▶ [Task instructions]: Output every entry exactly as written, skipping any pictures.

[Dataset entries]
• • • • • • •

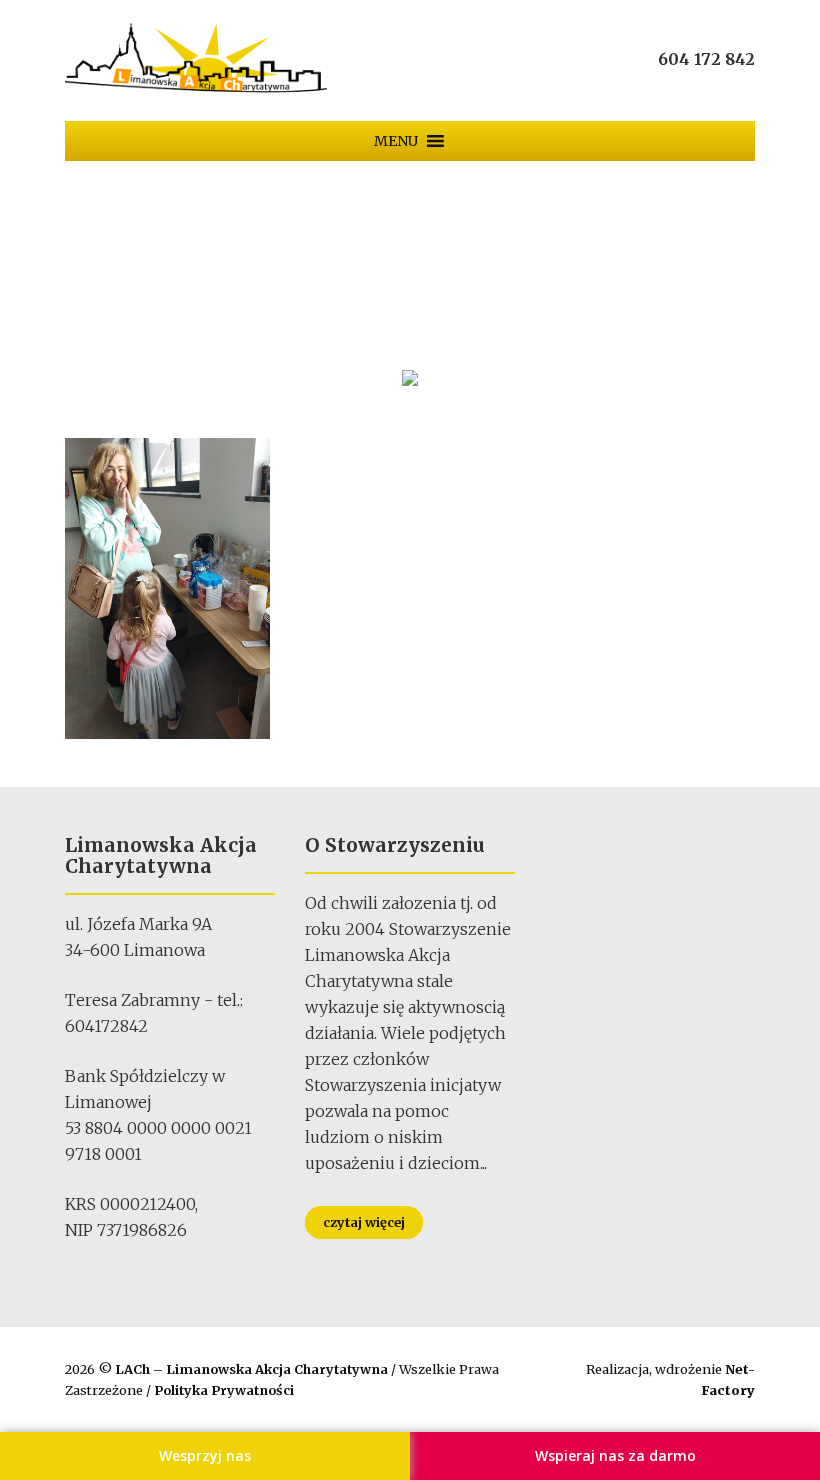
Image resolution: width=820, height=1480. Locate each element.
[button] (396, 141)
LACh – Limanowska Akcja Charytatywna (253, 1369)
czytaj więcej (364, 1222)
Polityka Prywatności (224, 1390)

• • • • • • •

▶ [Worked solution]:
Image resolution: width=820, height=1480. Locate each element.
[button] (396, 141)
LACh – Limanowska Akcja Charytatywna (253, 1369)
czytaj więcej (364, 1222)
Polityka Prywatności (224, 1390)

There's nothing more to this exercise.